2013年08月10日

夫婦間の貞操義務

以下は、夫婦間の貞操義務について、これから裁判所に提出する準備書面の一部です。多数のご意見をお願いします。
1. 「原告が平成6年ごろから更年期障害を患い,性交渉を厭う(ママ)ようになったことをもって夫婦関係の破綻を主張し,性的満足を得るために行なった自らの不貞行為を正当化するもの」とか「被告自身の身勝手振りを披瀝し」などと人格非難をしている。しかし,この原告の主張・被告に対する非難は,許し難いものである。
2. そもそも夫婦が男女で構成される最大の目的は,自らの子孫を残すための性的関係とその満足を得るためであり,これは人類普遍の原理である。この様なことは,公開の法定で延々と述べるべきものではないが,人類誕生以来,生物の存在自体に由来する根源的なものであり,原告代理人がこれを否定することは,できないはずである。
3. また,原告代理人は,被告が性的満足を得ることが恰も『自分勝手,原告に忍従』を求めるものなどと主張しているが,個人が性的満足を得るために行動することは,憲法13条の幸福追求権の具体的現われである。そして,原告が主張するように,夫婦の性的関係において相手方に忍従を求める状態では,既に夫婦関係は破綻しているものといわなければならない。
4. 確かに,統計的にもわが国の夫婦間の性的関係は,世界でも稀なほど少ないが,だからと言って夫婦の性的関係がなくなれば,夫婦間で,その外の共通の趣味などを持つことで「仮面の夫婦」を維持しようとする特別の関係がなければ,原則的に夫婦関係,少なくとも貞操義務の関係では,破綻していると考えなければならない。
5. しかしながら,殊更「きれいごと」を求める法曹界では,夫婦の性的関係がなくなっても双方が貞操義務を負担するなどと御伽噺のような主張をすることも少なくない。特に自ら性的能力がなくなった知識人が,道徳的観点から,その様なきれいごとを主張する事があるが,噴飯ものである。

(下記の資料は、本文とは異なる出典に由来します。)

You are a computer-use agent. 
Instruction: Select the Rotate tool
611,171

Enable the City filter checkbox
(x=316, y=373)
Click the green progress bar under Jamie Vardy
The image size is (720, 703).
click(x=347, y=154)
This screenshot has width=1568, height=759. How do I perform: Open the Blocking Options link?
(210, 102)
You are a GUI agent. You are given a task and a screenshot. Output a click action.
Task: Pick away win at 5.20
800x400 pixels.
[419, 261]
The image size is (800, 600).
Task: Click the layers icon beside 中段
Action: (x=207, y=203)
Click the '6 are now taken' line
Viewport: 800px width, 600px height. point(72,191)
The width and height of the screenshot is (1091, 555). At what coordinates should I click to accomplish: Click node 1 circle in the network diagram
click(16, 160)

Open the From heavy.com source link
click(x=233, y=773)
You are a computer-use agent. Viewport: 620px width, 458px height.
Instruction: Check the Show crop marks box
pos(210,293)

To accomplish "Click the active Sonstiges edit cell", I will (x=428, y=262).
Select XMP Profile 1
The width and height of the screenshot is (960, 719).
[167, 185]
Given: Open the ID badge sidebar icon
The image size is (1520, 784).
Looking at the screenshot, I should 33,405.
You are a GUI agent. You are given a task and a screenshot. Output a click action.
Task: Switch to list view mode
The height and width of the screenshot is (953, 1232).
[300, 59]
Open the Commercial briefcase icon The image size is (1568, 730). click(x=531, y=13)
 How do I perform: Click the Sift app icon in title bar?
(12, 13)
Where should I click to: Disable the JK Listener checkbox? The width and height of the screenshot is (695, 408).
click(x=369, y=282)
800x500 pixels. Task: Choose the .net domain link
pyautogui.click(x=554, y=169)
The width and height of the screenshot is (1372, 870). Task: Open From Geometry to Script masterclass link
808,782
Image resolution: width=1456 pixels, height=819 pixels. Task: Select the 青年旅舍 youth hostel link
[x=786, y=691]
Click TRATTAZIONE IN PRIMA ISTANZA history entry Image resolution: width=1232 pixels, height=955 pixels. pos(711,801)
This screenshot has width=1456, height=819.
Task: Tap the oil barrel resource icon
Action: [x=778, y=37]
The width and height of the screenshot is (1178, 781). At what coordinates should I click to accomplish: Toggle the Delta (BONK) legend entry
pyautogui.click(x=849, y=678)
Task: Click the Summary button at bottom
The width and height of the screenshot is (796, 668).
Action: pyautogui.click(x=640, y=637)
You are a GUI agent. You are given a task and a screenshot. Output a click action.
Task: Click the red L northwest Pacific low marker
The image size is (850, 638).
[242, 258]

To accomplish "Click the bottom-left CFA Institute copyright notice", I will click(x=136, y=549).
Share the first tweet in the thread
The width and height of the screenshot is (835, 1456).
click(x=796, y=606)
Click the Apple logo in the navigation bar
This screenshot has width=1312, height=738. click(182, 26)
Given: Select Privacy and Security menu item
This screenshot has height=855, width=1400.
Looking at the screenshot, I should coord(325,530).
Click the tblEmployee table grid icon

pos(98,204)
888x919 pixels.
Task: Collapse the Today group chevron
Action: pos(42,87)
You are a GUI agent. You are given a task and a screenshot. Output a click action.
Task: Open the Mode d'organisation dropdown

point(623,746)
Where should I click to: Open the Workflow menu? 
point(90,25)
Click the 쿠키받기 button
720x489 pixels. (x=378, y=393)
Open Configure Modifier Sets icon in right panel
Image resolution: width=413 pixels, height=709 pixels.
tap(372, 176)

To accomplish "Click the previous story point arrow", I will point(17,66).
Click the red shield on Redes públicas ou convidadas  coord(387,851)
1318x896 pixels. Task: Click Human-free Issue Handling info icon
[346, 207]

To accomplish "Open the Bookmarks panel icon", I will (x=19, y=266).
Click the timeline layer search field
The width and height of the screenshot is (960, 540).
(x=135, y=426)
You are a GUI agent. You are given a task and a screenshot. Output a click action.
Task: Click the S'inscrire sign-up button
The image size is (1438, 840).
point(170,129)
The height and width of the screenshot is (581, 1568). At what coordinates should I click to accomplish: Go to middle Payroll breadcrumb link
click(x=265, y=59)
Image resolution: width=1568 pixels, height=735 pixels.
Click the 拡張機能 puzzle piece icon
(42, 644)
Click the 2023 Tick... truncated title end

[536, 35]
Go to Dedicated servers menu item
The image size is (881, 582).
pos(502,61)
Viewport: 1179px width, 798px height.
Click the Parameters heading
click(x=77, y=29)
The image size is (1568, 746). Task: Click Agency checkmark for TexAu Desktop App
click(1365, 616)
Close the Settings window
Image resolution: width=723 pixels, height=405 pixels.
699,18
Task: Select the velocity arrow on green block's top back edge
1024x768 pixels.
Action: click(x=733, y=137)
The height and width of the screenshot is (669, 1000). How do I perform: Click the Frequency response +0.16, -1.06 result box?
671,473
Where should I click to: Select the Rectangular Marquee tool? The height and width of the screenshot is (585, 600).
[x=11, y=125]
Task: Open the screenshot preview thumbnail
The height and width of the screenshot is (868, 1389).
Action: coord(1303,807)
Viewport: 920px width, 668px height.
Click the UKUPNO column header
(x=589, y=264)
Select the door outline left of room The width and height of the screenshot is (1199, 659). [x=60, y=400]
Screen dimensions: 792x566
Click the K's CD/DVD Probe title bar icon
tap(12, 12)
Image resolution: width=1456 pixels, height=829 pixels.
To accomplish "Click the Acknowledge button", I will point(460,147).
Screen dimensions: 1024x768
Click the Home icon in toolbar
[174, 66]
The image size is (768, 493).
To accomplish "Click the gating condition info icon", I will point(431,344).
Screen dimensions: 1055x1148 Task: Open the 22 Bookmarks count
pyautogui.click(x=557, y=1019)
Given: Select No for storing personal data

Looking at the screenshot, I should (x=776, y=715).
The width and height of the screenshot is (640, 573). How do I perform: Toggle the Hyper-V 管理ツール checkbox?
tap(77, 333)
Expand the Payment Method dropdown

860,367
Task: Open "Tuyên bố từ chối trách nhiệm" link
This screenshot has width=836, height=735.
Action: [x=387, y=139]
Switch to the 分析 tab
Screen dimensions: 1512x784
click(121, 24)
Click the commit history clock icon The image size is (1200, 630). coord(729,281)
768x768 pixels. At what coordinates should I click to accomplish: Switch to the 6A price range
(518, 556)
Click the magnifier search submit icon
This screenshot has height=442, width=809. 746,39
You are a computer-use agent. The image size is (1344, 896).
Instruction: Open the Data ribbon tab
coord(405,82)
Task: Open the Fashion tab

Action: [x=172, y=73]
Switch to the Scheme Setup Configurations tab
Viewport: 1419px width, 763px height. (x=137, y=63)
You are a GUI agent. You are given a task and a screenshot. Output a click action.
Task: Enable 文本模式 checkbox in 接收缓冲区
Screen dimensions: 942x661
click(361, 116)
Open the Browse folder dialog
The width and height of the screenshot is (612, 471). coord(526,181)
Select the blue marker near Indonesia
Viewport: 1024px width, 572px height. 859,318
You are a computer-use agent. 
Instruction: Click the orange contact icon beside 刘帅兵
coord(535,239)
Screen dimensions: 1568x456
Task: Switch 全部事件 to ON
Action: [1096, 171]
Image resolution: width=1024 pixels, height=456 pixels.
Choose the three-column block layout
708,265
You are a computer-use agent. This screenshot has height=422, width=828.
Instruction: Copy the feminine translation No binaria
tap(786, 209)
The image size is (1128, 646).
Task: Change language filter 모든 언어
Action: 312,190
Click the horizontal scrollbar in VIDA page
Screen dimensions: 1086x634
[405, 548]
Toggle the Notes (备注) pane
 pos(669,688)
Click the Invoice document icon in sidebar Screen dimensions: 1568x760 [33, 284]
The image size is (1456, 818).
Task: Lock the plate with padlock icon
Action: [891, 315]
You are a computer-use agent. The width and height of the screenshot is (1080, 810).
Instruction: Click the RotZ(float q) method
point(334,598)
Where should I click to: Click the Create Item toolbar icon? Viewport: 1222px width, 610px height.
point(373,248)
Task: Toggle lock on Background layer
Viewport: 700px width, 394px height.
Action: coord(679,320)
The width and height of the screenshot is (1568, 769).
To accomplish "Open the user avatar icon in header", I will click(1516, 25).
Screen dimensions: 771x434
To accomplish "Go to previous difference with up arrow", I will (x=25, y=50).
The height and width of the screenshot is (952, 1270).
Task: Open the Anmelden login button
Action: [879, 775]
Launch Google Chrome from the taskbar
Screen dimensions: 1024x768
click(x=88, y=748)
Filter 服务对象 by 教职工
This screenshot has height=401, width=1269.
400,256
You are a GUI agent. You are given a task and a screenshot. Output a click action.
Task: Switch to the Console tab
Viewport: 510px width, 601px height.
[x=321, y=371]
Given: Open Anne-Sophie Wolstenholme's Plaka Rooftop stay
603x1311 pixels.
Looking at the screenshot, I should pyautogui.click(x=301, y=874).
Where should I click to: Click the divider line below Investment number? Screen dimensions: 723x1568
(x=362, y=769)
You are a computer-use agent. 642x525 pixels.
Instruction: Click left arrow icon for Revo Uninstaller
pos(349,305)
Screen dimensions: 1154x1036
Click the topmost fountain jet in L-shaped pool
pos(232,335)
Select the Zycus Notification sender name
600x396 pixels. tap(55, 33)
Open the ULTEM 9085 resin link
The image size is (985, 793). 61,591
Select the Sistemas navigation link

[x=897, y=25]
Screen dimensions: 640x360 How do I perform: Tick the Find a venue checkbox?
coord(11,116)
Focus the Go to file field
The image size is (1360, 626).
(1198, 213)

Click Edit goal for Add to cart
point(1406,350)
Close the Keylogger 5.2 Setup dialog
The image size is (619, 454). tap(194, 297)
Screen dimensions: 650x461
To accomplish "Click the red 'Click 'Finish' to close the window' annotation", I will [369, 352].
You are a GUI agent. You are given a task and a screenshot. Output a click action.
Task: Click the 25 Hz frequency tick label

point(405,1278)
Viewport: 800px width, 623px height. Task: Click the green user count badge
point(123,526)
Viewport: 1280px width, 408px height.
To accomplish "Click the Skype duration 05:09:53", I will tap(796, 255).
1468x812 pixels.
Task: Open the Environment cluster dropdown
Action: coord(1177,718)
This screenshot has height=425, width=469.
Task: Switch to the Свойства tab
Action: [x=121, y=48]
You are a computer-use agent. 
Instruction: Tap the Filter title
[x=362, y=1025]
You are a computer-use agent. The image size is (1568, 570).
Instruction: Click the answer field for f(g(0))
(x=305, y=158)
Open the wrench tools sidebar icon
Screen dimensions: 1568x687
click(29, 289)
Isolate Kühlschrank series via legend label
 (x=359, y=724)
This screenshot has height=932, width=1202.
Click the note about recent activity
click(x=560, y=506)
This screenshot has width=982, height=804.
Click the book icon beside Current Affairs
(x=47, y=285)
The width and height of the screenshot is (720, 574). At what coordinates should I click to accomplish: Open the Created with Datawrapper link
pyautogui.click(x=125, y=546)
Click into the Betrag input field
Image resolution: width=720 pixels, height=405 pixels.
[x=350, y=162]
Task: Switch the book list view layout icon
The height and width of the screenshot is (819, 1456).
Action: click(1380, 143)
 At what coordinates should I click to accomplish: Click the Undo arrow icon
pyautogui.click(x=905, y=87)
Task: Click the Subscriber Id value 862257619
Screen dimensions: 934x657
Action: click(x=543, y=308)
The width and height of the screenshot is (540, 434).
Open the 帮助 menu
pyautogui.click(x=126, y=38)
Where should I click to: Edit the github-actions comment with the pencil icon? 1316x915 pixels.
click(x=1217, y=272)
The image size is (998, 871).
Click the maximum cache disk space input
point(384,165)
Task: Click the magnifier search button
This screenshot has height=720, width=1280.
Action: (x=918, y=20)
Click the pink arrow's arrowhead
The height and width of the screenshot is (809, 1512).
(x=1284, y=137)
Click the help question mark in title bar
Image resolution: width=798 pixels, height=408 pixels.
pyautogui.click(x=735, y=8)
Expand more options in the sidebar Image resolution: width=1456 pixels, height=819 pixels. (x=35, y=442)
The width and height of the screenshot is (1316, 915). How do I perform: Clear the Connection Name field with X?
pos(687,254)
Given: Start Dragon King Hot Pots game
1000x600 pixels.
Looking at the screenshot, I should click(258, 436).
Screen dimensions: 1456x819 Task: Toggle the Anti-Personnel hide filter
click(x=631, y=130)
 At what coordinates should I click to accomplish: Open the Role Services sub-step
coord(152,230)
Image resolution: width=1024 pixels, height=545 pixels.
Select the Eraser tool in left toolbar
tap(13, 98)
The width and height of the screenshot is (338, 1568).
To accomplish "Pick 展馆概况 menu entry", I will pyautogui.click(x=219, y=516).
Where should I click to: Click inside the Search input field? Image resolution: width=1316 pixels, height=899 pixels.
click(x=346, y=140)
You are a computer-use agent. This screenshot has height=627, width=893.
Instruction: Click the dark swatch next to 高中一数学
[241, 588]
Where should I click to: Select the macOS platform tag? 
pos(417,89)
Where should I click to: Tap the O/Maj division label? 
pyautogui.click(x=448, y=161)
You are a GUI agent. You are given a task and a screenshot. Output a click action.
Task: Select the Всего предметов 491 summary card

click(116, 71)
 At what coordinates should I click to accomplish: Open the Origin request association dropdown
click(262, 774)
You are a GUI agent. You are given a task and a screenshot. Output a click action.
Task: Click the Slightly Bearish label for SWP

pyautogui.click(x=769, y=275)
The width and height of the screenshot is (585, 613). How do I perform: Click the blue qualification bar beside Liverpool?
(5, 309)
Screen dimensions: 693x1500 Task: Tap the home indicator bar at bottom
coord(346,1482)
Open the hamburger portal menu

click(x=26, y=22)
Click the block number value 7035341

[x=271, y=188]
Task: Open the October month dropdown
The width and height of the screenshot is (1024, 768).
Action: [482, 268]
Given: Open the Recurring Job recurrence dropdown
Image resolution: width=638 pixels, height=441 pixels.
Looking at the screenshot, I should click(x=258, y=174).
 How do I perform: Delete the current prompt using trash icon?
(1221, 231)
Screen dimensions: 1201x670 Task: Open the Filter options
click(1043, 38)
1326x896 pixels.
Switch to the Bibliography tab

6. しかし,この様な主張は,全て欺瞞であり,健全な夫婦の法律関係の主張といえるものではない。それ故,夫の性的満足を卑しいものなどと考える社会的背景(社会的背景としては,有料会員である女性から無料の男性会員に対するアプローチができるサイトもある)などから,夫が性的満足を得るためかは,明らかではないが,極端な突出した例として,過去,高等裁判所の刑事裁判官が少女買春をして逮捕されるという事件もあった。
7. 要するに夫婦の一方が,正常な夫婦関係を拒否すれば,そこには他方に対して貞操義務を求める法的根拠もなくなるということである。従って,原告の主張は憲法24条にも違反する主張である。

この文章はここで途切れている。